III. Certificate of Appealability
Finally, this Court notes that a § 2254 habeas corpus petitioner cannot appeal an adverse ruling on his petition unless he is granted a Certificate of Appealability ("COA"). 28 U.S.C. § 2253(c)(1)(A); Fed. R. App. P. 22(b)(1); Rule 11(a), Rules Governing Section 2254 Cases. A COA should not be granted unless the petitioner "has made a substantial showing of the denial of a constitutional right." 28 U.S.C. § 2253(c)(2). Petitioner "must demonstrate that reasonable jurists would find the district court's assessment of the constitutional claims debatable or wrong." Slack v. McDaniel, 529 U.S. 473, 484 (2000).

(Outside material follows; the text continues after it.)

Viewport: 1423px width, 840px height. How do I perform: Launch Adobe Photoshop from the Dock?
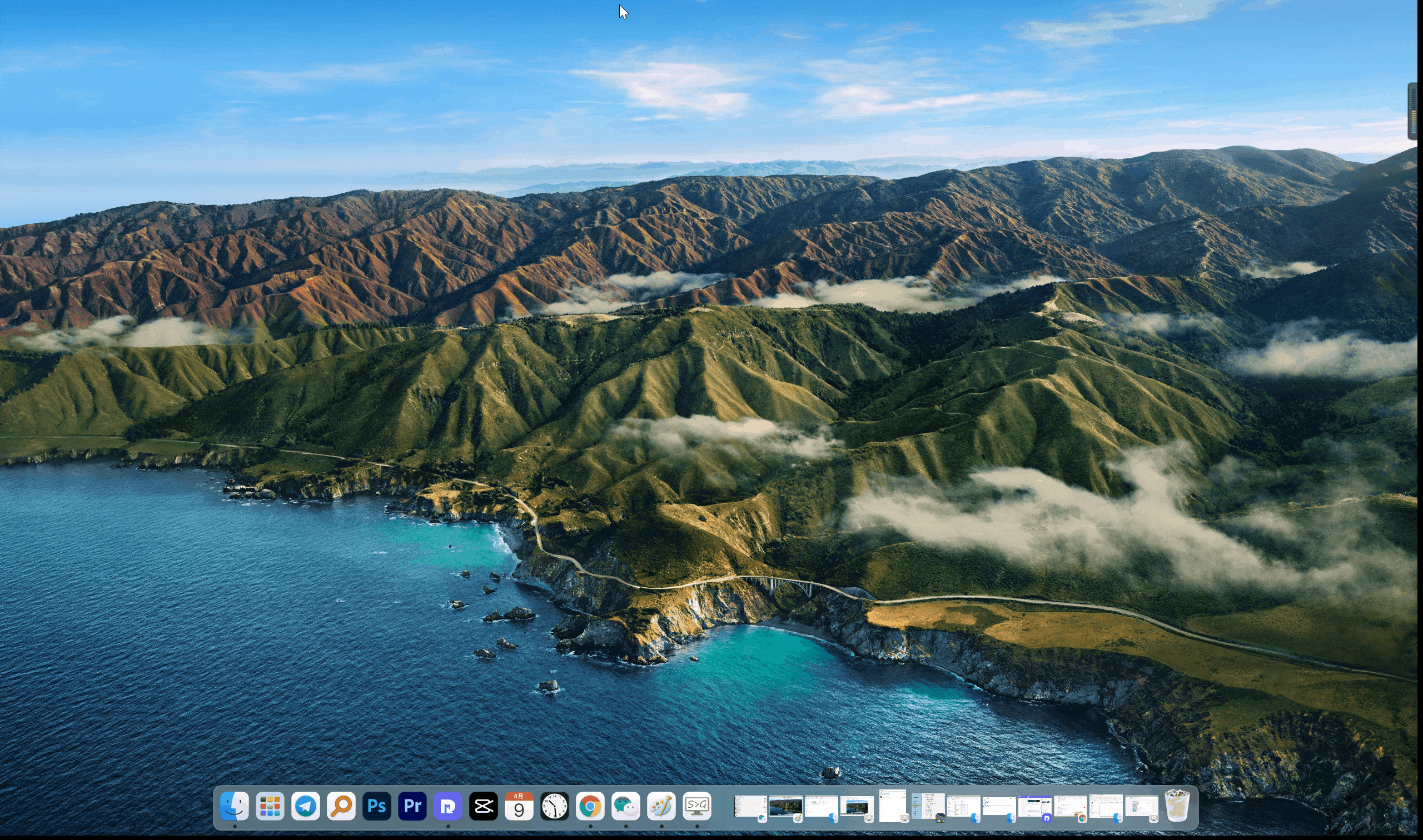(x=376, y=806)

The Minnesota Court of Appeals emphasized that Petitioner's double jeopardy claim presented a "close case." Fenstermaker, 2014 WL 4290318, at *6. The court of appeals also noted the absence of cases that address "the precise circumstances presented here." Id. at *5. Similarly, this Court was unable to find any cases addressing whether the manifest necessity standard is satisfied due to the unavailability of the assigned prosecutor, and the parties did not cite any in their submissions. Accordingly, this Court concludes that reasonable jurists could debate whether the manifest necessity standard was correctly applied in the instant case. Therefore, this Court will recommend that a COA should be issued.
RECOMMENDATION
Based on the foregoing, and on all of the files, records, and proceedings herein, IT IS HEREBY RECOMMENDED that:
1. Kathy Halvorson be substituted as the Respondent in this matter;
2. Petitioner's petition for a writ of habeas corpus (Doc. No. 1) be DENIED;
3. Petitioner's request for a certificate of appealability be GRANTED; and
4. This action be DISMISSED WITH PREJUDICE. Date: March 17, 2017.
s/ Becky R . Thorson
BECKY R. THORSON
United States Magistrate Judge
NOTICE
Filing Objections: This Report and Recommendation is not an order or judgment of the District Court and is therefore not appealable directly to the Eighth Circuit Court of Appeals. Under Local Rule 72.2(b)(1), "a party may file and serve specific written objections to a magistrate judge's proposed finding and recommendations within 14 days after being served a copy" of the Report and Recommendation. A party may respond to those objections within 14 days after being served a copy of the objections. LR 72.2(b)(2). All objections and responses must comply with the word or line limits set for in LR 72.2(c). Under Advisement Date: This Report and Recommendation will be considered under advisement 14 days from the date of its filing. If timely objections are filed, this Report and Recommendation will be considered under advisement from the earlier of: (1) 14 days after the objections are filed; or (2) from the date a timely response is filed.